Equivalence Class Testing | Section I - Black Box Testing Techniques

Table of contents:

On the fourth day of his exploration of the Amazon, Byron climbed out of his inner tube, checked the latest news on his personal digital assistant (hereafter PDA) outfitted with wireless technology, and realized that the gnawing he felt in his stomach was not fear—no, he was not afraid, rather elated—nor was it tension—no, he was actually rather relaxed—so it was in all probability a parasite.

— Chuck Keelan

Introduction

Equivalence class testing is a technique used to reduce the number of test cases to a manageable level while still maintaining reasonable test coverage. This simple technique is used intuitively by almost all testers, even though they may not be aware of it as a formal test design method. Many testers have logically deduced its usefulness, while others have discovered it simply because of lack of time to test more thoroughly.

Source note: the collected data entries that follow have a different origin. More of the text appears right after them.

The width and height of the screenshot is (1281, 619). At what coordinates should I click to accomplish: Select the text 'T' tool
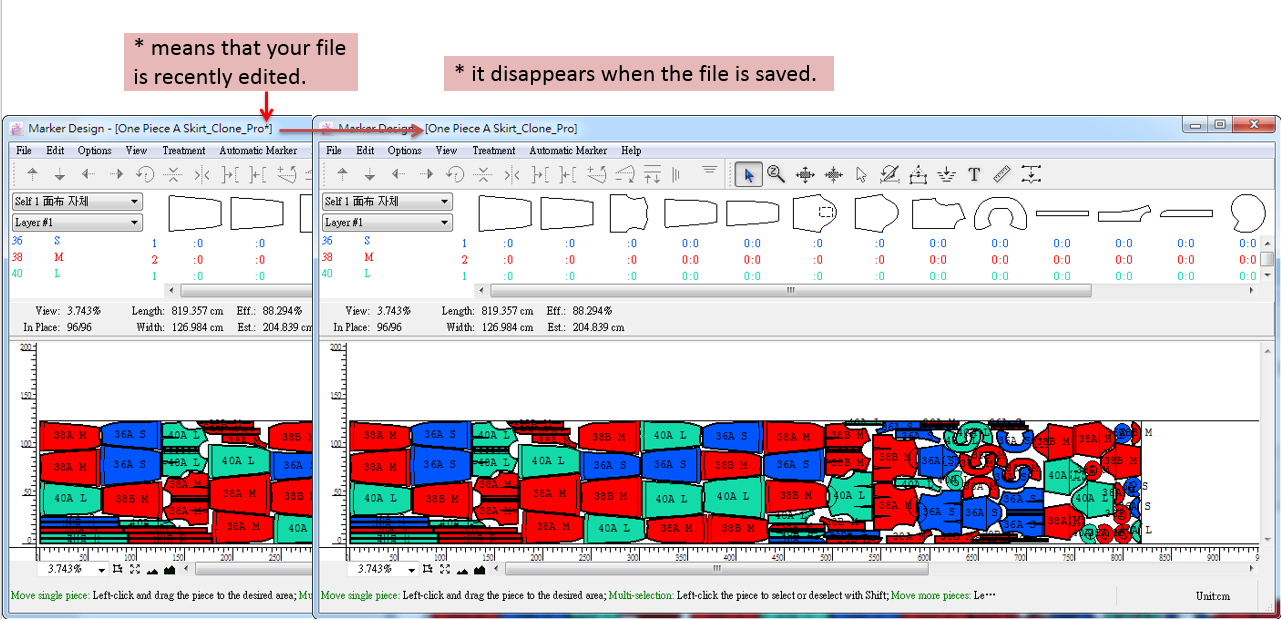(x=974, y=175)
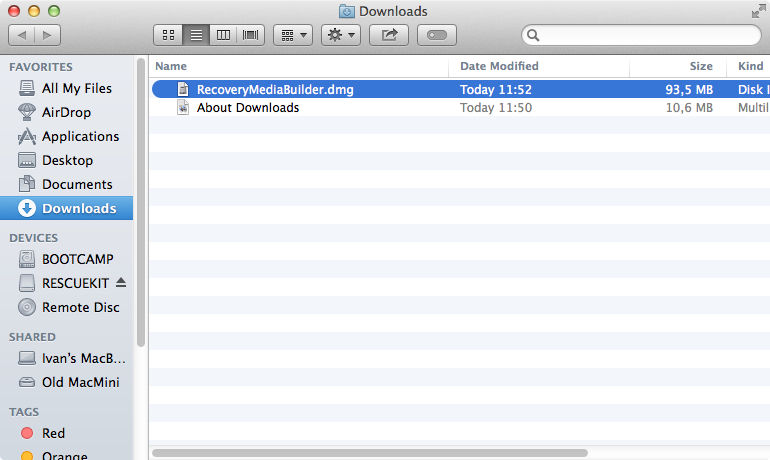This screenshot has width=770, height=460.
Task: Open the Action gear menu
Action: [341, 35]
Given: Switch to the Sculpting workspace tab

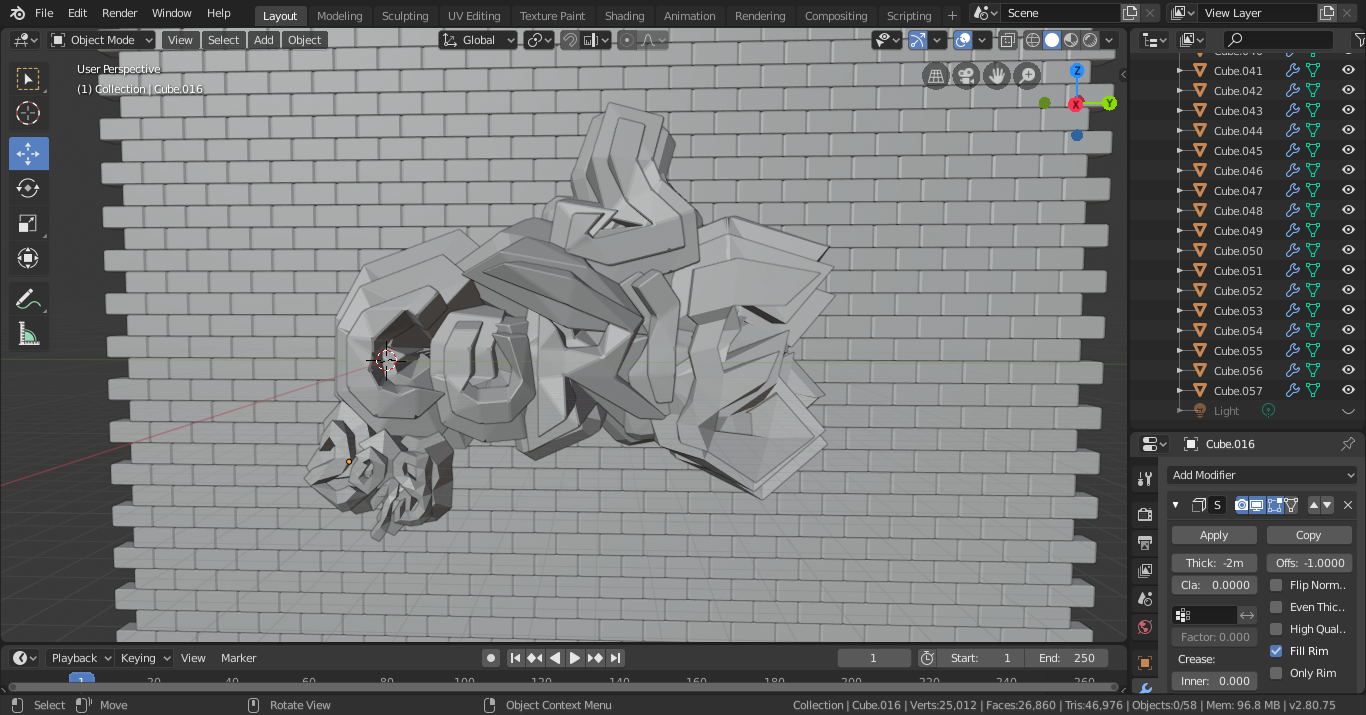Looking at the screenshot, I should click(x=404, y=16).

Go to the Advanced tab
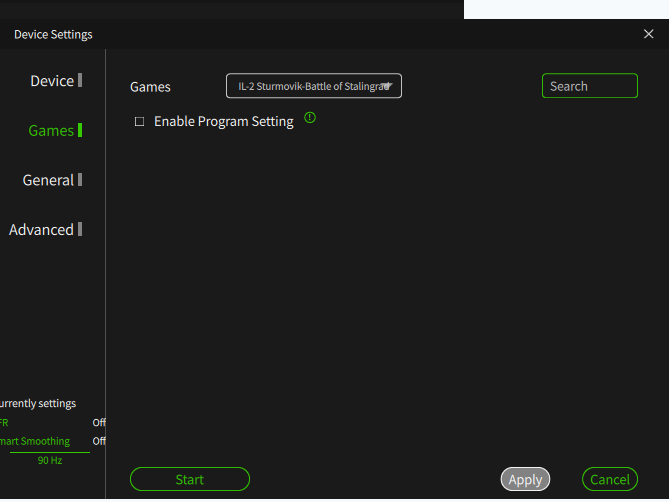click(42, 230)
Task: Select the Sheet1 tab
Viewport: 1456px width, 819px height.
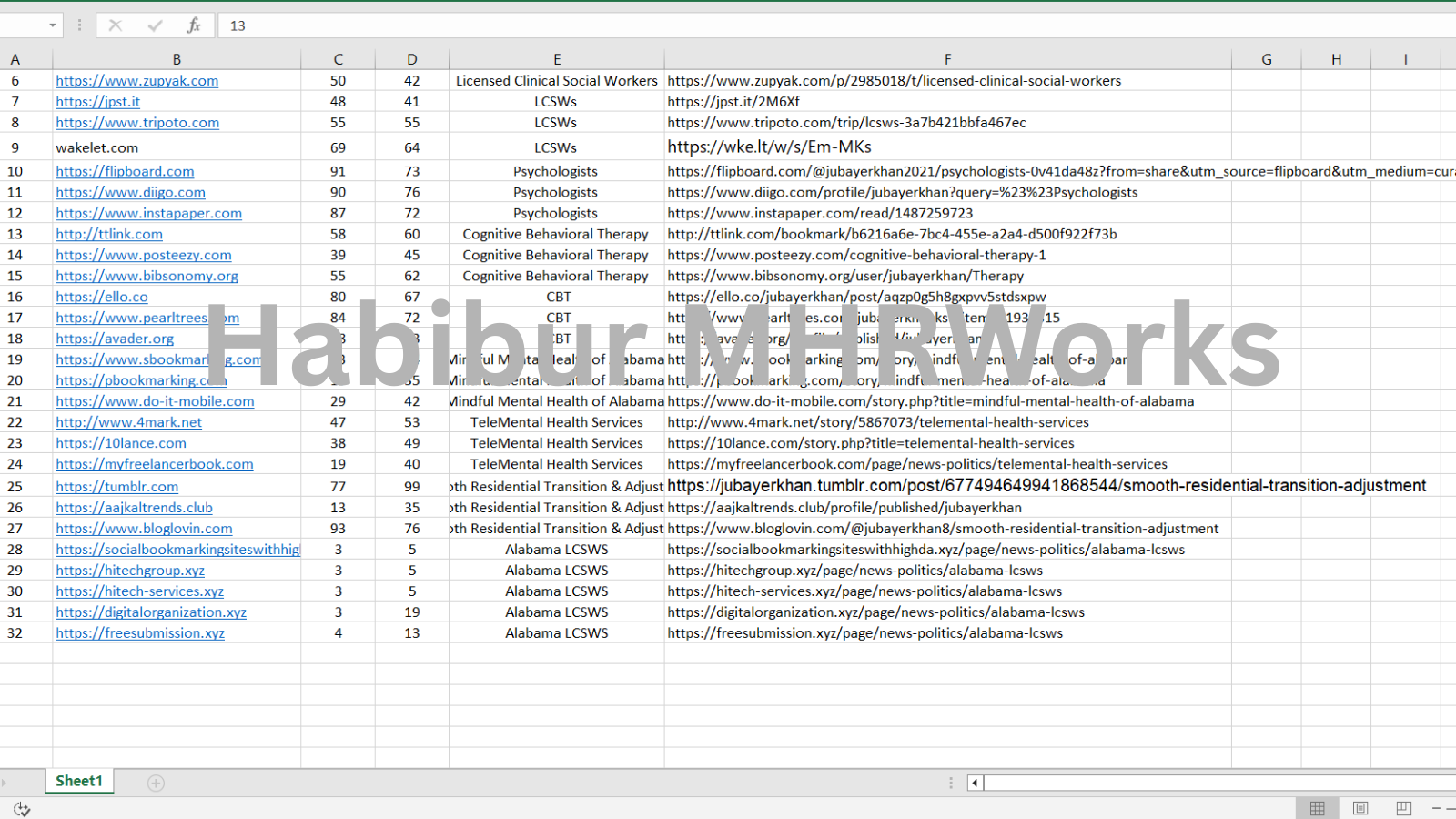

Consider this situation. We are writing a module for a human resources system that decides how we should process employment applications based on a person's age. Our organization's rules are:

0–16	Don't hire
16–18	Can hire on a part-time basis only
18–55	Can hire as a full-time employee
55–99	Don't hire[*]
[*]Note: If you've spotted a problem with these requirements, don't worry. They are written this way for a purpose and will be repaired in the next chapter.

Observation

With these rules our organization would not have hired Doogie Houser, M.D. or Col. Harlan Sanders, one too young, the other too old.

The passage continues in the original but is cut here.